SHORT EXERCISE: In the email about ease of installation, which key should be pressed in place of Enter after moving the cursor to "All" in the "select distributions" menu?

** Start of EXCERPT **

Subject: Ease of installation (was: Nice to see NetBSD mentioned. However...)
To: Richard Rauch <rauch@eecs.ukans.edu>
From: Greg Lehey <grog@lemis.com>
List: netbsd-advocacy
Date: 01/08/2001 11:17:32
On Sunday,  7 January 2001 at 11:08:55 -0600, Richard Rauch wrote:
> I haven't used the FreeBSD installer.  I do know that when I was
> installing Debian GNU/LINUX, their current approach annoyed me.

Well, I've installed just about every kind of UNIX-like operating
system available for i386 at some time or another.  Here's my take,
which of course has to be somewhat biased.  From best to worst,

1.  FreeBSD.  This wouldn't have something to do with the fact that I
    do it all the time, and could now do it in my sleep, would it?  Of
    course it would.  The FreeBSD project recognized about 5 years ago
    that sysinstall was broke, and that it would be better to replace
    it than to fix it.  So we stopped applying all except bandaid
    fixes.  As a result, it's a mess.  Go into the "select
    distributions" menu, move the cursor to "All" and press Enter.
    What do you get?  You go back to the parent menu, and it's not
    until you come to commit that you discover you haven't selected
    anything.  You should have pressed "space", not "Enter".

    Still, the current version of sysinstall allows you to do almost
    everything to set up a working system, including installing
    packages and configuring X.  It could be a lot worse.

2.  NetBSD.  The install program doesn't look as sexy as FreeBSD, but
    it works well, and it's fast.  There's a good reason for it being
    fast: it leaves you with a half-configured system.  [Caveat: This
    was with 1.4-RELEASE about 1½ years ago.  It could have changed
    since.

** End of EXCERPT **
** Start of RECORD SET **

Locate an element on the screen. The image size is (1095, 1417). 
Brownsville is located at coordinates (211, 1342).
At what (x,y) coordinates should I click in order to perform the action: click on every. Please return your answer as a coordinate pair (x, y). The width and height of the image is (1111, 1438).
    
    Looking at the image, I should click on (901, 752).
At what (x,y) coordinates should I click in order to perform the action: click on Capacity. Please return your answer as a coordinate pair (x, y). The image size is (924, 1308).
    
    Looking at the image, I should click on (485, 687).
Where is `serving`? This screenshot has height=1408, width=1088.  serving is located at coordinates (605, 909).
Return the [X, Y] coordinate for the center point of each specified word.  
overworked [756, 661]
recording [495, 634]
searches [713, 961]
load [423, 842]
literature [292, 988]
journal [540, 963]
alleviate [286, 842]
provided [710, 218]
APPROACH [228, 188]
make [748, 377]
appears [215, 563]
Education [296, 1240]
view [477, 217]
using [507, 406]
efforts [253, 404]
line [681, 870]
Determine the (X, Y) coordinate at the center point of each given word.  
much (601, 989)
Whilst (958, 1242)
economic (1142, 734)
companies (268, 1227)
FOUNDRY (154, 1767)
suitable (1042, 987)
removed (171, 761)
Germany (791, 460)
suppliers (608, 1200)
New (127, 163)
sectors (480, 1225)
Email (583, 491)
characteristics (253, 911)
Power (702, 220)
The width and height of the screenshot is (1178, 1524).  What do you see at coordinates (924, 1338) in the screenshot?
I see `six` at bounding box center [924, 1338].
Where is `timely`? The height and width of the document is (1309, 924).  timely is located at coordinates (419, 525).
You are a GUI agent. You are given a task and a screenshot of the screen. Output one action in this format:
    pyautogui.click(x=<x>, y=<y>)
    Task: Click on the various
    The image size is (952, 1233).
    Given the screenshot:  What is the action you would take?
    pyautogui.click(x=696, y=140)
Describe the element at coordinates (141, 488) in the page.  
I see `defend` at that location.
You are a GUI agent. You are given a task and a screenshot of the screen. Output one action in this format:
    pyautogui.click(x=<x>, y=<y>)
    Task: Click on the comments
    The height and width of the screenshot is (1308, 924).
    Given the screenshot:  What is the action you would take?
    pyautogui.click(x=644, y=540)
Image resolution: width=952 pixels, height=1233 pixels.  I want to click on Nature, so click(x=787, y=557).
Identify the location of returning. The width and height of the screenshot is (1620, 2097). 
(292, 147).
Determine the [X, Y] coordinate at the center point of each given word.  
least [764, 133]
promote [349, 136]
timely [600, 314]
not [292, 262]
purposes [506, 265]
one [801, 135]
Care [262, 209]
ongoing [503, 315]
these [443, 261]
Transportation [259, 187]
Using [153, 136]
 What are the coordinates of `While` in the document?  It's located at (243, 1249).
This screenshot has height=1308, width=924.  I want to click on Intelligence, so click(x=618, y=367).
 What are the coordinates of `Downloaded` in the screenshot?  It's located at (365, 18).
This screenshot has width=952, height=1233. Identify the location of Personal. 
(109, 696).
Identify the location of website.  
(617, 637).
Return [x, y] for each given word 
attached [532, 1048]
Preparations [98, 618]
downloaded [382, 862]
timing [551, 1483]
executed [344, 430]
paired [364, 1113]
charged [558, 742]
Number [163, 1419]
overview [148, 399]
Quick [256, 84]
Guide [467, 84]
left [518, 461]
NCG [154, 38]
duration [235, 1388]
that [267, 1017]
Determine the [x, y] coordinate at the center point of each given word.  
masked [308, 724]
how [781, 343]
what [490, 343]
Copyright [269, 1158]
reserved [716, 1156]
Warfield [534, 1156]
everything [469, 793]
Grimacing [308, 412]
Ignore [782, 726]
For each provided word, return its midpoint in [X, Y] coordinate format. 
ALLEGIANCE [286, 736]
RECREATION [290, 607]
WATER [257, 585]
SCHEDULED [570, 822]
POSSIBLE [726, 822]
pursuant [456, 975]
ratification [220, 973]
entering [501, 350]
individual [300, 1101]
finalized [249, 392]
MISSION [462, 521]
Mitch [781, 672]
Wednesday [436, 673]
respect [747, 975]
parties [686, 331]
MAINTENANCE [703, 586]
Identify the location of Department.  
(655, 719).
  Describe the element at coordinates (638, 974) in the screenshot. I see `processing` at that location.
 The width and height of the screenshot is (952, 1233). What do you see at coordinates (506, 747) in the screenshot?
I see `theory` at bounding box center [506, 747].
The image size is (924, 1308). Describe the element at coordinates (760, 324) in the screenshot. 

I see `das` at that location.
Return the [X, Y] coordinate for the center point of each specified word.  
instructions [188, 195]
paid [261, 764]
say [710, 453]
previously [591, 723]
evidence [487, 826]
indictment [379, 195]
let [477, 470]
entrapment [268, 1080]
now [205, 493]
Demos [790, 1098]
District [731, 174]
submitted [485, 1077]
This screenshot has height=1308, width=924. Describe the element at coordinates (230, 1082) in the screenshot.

** End of RECORD SET **

FULL ANSWER: Space.